Publications on new tskit functionality

Yan Wong | November 09 2025

Working with genetic relatedness

Example PCA

Brieuc Lehman at UCL and others in the tskit developer community have introduced a method to use the tree sequence encoding to efficiently multiply the genetic relatedness matrix (GRM) by a vector, even for huge sample sizes. This is a foundation for many other potential methods. As an example, it is used to implement fast principle component analysis (PCA) on ARGs and other tree sequences, scalable to very large sample sizes (image; left).

The approach is described in Lehmann et al. (2025) On ARGs, pedigrees, and genetic relatedness matrices, Genetics: iyaf219 doi: 10.1093/genetics/iyaf219.
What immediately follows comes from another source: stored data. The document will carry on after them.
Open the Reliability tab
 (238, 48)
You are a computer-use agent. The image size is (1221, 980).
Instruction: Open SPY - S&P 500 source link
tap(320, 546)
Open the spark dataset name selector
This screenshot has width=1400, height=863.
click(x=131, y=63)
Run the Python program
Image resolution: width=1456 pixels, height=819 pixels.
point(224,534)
The new methods are available as ts.pca() and ts.genetic_relatedness_vector().

Extending haplotypes

Halley Fritz at Oregon and colleagues have a paper describing the new ts.extend_haplotypes() method. This discusses how non-coalescent segments of nodes in an ancestral recombination graph (ARG) are important, shows how to infer them, and discusses why this can make tree sequence encodings of ARGs more efficient. also describes haplotype-aware methods to compare tree sequences, implemented in the tscompare library

The paper is in the same journal edition: Fritze et al. (2025) A forest is more than its trees: haplotypes and ancestral recombination graphs, Genetics: iyaf198 doi: 10.1093/genetics/iyaf198.